Generic Name: dihydrocodeine bitartrate, brompheniramine maleate, pseudoephedrine hydrochloride
Dosage Form: oral liquid

Disclaimer: This drug has not been found by FDA to be safe and effective, and this labeling has not been approved by FDA. For further information about unapproved drugs, click here.

J-COF DHC

CIII
J-COF DHC
Liquid

Antitussive · Antihistamine
Decongestant
Rx Only

DESCRIPTION

Each teaspoonful (5 mL) for oral administration contains:
Dihydrocodeine Bitartrate..............................7.5 mg
(WARNING-May be habit forming)
Brompheniramine Maleate................................3 mg
Pseudoephedrine Hydrochloride.......................15 mg

This product contains the following inactive ingredients:
Glycerin, Propylene Glycol, Sorbitol, Citric Acid, Sodium Citrate, Sodium Saccharin, Grape Flavor, Purified Water.

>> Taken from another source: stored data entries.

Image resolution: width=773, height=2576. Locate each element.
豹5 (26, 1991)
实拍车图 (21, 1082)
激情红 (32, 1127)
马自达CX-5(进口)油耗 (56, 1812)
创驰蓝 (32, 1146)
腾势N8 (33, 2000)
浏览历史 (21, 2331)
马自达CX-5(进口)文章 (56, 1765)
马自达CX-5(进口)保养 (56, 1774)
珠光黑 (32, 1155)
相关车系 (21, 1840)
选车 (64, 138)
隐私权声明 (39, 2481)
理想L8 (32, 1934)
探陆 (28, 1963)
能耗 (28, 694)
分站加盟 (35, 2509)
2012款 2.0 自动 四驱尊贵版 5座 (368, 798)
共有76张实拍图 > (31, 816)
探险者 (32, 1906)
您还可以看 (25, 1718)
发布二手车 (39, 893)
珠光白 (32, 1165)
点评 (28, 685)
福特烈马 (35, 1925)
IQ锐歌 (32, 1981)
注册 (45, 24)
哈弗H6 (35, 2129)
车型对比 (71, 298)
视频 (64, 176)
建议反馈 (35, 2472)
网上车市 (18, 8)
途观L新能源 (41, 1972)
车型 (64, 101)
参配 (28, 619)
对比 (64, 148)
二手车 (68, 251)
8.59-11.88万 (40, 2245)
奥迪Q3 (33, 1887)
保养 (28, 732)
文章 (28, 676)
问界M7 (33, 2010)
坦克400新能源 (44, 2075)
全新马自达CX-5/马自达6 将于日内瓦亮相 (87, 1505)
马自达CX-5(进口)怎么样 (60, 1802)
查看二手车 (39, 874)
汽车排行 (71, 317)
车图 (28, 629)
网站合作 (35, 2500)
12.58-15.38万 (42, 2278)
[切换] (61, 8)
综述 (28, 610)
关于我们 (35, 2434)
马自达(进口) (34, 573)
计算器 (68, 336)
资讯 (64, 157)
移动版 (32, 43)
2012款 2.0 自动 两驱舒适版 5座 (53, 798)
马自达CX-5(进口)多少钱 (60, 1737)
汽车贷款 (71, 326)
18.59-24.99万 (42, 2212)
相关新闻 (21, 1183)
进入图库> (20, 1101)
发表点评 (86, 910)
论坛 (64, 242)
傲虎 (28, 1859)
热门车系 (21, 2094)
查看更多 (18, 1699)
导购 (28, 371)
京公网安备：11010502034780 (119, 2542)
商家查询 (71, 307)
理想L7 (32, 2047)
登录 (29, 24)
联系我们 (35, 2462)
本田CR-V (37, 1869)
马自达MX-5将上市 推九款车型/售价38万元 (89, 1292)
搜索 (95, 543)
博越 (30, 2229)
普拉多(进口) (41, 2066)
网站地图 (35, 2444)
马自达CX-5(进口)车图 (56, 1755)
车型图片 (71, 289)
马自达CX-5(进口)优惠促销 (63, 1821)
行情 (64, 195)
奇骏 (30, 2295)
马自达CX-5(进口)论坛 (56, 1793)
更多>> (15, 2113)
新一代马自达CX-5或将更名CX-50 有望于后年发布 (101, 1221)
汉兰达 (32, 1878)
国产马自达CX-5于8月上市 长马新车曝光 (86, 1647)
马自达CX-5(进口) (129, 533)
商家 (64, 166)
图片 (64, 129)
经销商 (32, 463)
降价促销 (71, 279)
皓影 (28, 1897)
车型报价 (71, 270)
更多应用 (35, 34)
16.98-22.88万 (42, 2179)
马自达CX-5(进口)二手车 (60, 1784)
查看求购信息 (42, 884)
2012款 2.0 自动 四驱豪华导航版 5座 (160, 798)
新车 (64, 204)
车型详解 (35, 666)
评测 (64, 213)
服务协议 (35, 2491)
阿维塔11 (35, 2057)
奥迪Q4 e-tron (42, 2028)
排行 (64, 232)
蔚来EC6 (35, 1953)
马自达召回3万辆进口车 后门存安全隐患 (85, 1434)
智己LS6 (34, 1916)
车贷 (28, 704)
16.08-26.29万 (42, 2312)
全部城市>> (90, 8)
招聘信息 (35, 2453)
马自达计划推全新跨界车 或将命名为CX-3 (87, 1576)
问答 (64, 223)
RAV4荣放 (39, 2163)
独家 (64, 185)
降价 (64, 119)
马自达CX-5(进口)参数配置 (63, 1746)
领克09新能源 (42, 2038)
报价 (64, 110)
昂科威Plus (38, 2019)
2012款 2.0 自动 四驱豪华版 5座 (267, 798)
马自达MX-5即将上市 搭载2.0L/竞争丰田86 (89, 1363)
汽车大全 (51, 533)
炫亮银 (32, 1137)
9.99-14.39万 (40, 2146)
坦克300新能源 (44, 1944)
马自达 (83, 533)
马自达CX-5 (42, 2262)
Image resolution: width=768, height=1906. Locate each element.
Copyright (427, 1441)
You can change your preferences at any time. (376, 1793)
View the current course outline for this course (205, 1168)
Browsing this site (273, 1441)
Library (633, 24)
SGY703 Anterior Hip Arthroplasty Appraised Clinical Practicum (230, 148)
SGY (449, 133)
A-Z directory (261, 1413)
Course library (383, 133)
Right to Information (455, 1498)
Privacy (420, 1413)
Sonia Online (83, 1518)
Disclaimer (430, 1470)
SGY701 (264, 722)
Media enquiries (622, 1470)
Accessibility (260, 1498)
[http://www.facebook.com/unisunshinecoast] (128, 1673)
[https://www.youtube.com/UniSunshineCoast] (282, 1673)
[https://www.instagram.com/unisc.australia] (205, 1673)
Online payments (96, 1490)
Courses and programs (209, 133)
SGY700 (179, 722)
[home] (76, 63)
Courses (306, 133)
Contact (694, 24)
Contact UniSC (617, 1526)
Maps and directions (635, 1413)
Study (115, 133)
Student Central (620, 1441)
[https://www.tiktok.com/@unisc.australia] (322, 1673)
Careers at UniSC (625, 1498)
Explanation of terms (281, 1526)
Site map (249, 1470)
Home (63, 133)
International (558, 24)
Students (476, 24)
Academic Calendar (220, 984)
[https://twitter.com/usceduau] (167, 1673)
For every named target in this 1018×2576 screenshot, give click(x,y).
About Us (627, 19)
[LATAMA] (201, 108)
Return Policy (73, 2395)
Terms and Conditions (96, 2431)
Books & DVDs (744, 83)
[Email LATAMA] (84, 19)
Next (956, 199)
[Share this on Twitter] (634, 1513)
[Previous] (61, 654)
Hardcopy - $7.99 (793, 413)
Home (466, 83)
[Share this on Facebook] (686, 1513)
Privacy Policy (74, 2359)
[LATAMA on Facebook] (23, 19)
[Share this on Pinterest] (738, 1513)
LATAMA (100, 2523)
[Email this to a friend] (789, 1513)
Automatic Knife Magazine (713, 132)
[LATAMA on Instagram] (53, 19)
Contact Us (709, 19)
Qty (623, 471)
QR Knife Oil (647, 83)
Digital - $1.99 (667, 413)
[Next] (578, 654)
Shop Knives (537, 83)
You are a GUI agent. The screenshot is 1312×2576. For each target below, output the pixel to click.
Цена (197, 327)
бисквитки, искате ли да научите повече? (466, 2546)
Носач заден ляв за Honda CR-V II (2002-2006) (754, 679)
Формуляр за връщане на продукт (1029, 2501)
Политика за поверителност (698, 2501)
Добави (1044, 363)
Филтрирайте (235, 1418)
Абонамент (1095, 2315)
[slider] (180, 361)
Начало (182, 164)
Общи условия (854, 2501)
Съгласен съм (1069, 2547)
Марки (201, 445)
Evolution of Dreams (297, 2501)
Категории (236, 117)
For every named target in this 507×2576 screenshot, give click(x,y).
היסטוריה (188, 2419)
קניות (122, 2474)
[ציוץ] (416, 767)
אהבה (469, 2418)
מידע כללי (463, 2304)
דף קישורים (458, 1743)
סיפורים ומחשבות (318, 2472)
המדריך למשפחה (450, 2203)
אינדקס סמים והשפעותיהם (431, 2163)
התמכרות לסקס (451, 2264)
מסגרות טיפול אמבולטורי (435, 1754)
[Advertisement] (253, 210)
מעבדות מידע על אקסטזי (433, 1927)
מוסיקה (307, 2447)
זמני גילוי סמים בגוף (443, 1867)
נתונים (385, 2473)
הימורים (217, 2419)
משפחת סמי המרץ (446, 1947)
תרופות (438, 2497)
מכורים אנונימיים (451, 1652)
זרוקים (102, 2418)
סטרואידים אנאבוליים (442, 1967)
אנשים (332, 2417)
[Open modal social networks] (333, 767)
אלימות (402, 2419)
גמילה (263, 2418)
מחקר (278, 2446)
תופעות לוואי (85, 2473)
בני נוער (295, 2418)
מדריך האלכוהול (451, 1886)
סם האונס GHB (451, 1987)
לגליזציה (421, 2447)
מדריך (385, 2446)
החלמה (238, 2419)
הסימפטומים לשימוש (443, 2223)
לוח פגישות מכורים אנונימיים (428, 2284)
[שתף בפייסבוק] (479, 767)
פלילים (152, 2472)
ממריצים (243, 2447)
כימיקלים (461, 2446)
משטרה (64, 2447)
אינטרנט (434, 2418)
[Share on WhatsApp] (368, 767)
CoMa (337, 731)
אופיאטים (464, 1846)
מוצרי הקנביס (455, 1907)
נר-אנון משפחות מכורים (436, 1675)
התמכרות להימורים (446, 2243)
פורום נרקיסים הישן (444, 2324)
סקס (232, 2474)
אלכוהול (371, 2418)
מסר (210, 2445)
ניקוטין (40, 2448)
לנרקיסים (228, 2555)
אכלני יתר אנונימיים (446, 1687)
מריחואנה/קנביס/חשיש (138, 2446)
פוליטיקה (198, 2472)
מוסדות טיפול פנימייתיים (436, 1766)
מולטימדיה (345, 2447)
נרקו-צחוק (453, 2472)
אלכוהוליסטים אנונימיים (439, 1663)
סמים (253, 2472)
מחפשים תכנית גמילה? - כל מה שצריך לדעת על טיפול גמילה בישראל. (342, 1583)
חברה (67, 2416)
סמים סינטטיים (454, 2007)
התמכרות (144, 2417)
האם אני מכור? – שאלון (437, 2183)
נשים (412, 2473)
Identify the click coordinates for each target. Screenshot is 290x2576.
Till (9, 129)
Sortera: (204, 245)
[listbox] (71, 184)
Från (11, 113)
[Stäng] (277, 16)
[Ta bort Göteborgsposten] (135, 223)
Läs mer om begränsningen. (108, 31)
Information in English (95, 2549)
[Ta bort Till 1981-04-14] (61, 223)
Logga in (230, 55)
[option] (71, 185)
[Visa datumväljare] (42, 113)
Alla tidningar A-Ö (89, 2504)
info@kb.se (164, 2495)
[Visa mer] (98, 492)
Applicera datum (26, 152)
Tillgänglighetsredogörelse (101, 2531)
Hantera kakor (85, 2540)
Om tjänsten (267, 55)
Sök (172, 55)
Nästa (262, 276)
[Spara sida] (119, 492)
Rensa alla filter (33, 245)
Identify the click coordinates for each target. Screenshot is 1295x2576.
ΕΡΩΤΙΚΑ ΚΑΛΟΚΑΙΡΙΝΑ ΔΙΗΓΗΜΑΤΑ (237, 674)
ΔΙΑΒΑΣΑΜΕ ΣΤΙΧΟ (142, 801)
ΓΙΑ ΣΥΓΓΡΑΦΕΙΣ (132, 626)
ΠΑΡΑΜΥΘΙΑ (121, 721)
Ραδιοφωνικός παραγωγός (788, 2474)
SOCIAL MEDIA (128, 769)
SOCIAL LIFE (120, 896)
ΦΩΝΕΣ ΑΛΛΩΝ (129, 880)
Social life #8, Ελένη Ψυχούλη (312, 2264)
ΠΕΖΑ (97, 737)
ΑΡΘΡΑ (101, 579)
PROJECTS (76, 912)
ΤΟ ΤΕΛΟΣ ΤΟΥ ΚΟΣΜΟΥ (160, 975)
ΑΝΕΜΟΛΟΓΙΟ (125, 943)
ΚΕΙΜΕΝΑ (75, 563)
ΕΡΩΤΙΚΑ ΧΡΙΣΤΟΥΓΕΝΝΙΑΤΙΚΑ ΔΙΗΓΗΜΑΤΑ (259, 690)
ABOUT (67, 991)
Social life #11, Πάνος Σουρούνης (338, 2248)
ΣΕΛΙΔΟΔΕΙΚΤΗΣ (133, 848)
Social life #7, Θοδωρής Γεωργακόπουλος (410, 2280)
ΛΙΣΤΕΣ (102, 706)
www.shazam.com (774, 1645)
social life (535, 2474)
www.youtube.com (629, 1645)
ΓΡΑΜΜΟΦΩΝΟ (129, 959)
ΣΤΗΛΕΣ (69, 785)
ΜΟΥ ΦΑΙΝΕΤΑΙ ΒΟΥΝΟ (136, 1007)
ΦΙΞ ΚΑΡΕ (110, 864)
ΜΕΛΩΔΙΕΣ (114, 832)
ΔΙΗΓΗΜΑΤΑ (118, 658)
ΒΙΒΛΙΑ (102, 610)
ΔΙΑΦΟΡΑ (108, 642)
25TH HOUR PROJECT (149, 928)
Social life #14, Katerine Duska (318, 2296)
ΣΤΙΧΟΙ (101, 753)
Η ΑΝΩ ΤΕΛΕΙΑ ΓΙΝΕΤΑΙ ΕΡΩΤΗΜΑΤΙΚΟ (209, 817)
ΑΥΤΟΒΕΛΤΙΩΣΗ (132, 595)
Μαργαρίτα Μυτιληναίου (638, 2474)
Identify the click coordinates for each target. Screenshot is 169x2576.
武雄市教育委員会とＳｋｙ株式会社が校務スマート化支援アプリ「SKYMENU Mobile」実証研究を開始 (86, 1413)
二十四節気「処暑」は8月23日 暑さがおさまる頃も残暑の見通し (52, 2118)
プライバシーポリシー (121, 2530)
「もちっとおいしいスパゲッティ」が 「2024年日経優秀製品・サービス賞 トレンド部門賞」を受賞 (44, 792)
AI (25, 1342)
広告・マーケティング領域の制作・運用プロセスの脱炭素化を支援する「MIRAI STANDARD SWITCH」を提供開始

Dihydrocodeine Bitartrate is an antitussive having the chemical name,Morphine-6-ol,4,5-epoxy-3-methoxy-17-methyl-,(5α,6α)-2,3-dihydroxybutanedioate (1:1) (salt). It has the following structural formula:



Brompheniramine Maleate is an antihistamine having the chemical name, 2-Pyridinepropanamine,γ-(4-bromophenyl)-N,N-dimethyl-, (±)-,(Z)-2-butenedioate (1:1). with the following structure:



Pseudoephedrine Hydrochloride is a decongestant having the chemical name, Benzenemethanol, α-[1-(methylamino) ethyl]-, [S-(R*,R*)-, hydrochloride.  It has the following structural formula:




J-COF DHC - Clinical Pharmacology

Dihydrocodeine is a semisynthetic narcotic analgesic antitussive related to codeine, with multiple actions qualitatively similar to those of codeine:  the most prominent of these involve the central nervous system and organs with smooth muscle components.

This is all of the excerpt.